In order to solve the above-mentioned problems, the semiconductor photoelectrode according to claim 1 is a semiconductor film which, when irradiated with light, exhibits a catalytic function to cause a chemical reaction of a target substance to generate electrons and holes, and A current collector layer formed in the central portion of the surface of the semiconductor film, having a structure in which a plurality of regular pentagons are arranged so as to be adjacent to each other while sharing the sides of the regular pentagon, and a current collector layer for extracting electrons or holes from the semiconductor film, It is characterized by comprising the semiconductor film and a catalyst layer formed on the entire surface of the current collector layer.
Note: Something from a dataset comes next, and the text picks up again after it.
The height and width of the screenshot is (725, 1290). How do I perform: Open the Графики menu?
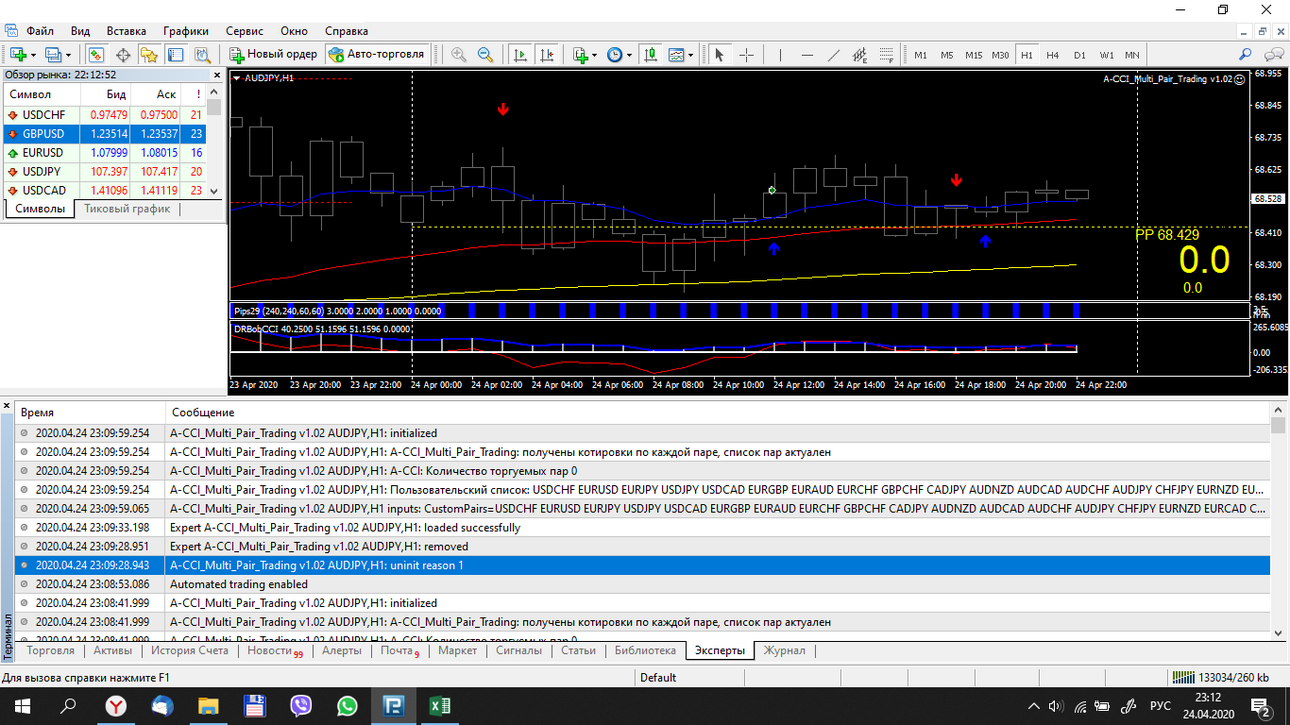pos(186,31)
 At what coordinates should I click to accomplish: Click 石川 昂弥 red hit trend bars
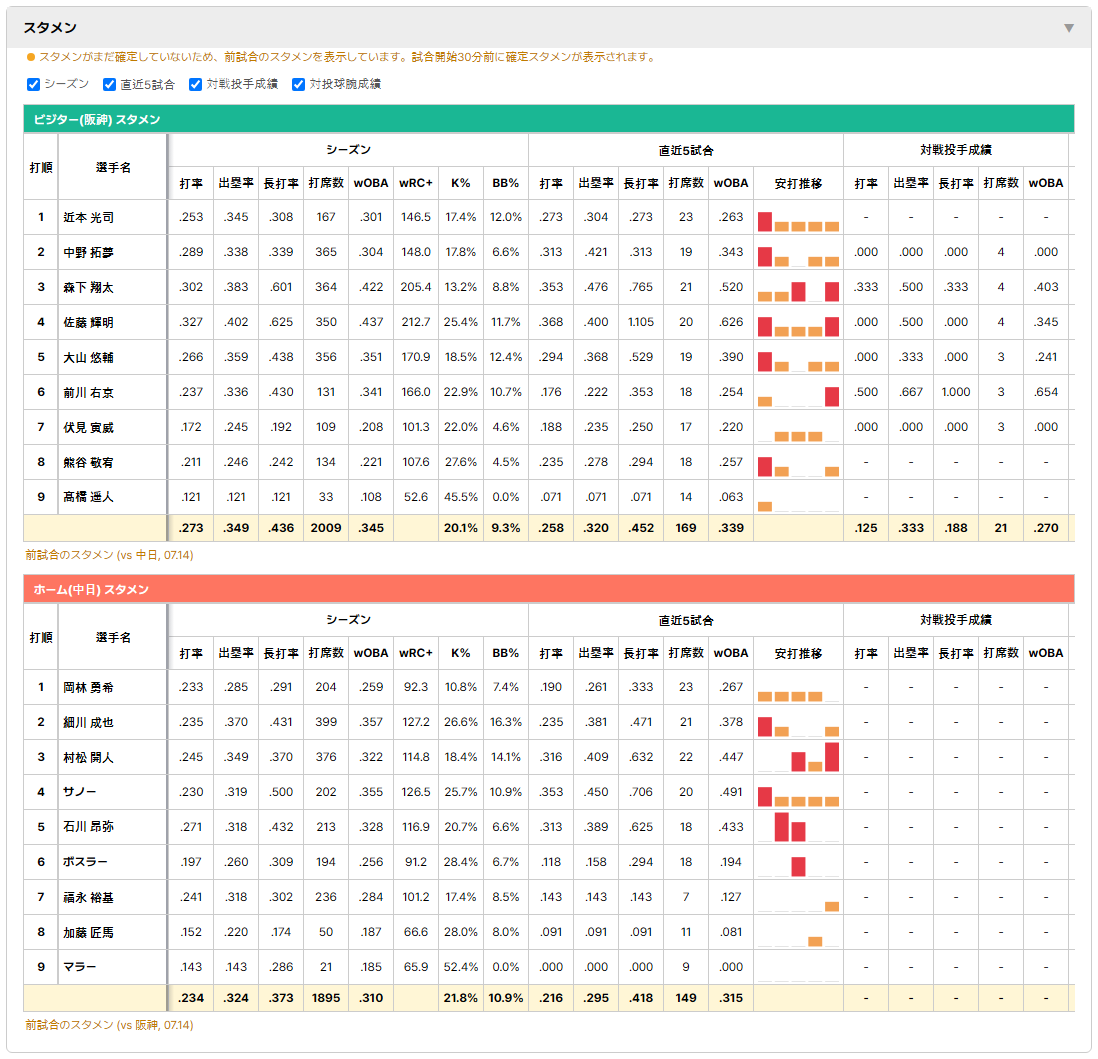790,827
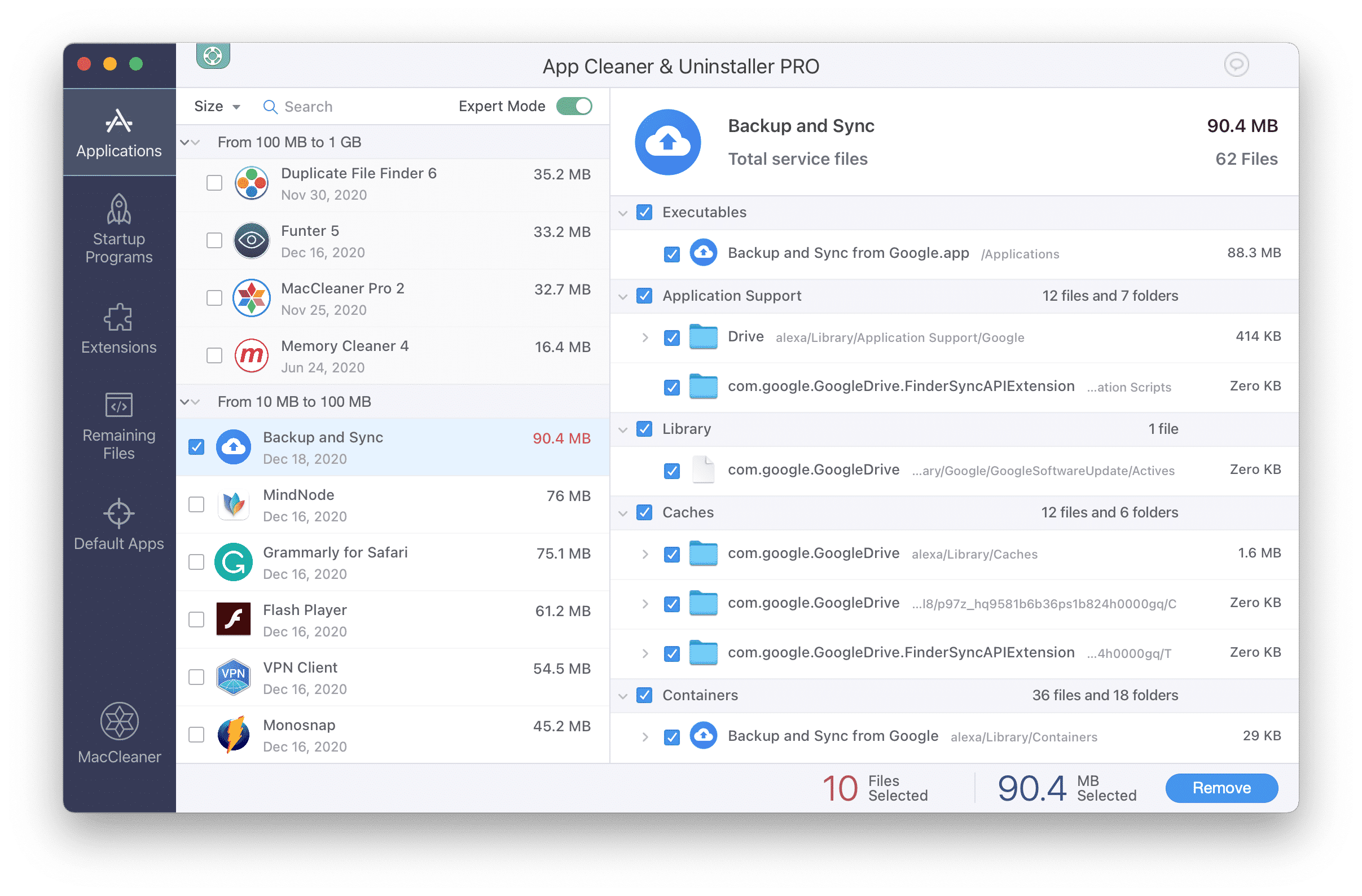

According to the present invention, a plurality of regular pentagons are arranged so as to be adjacent to each other in the central portion of the surface of the semiconductor film that exerts a catalytic function by light irradiation to cause a chemical reaction of a target substance, with the sides of the regular pentagon sharing. In order to form a current collector layer having a structure for taking out electrons or holes from the semiconductor film and forming a catalyst layer on the entire surfaces of the semiconductor film and the current collector layer, electrons or holes are removed from the semiconductor film. It can be efficiently taken out to promote the chemical reaction of the target material, and the durability of the semiconductor photoelectrode under light irradiation can be improved.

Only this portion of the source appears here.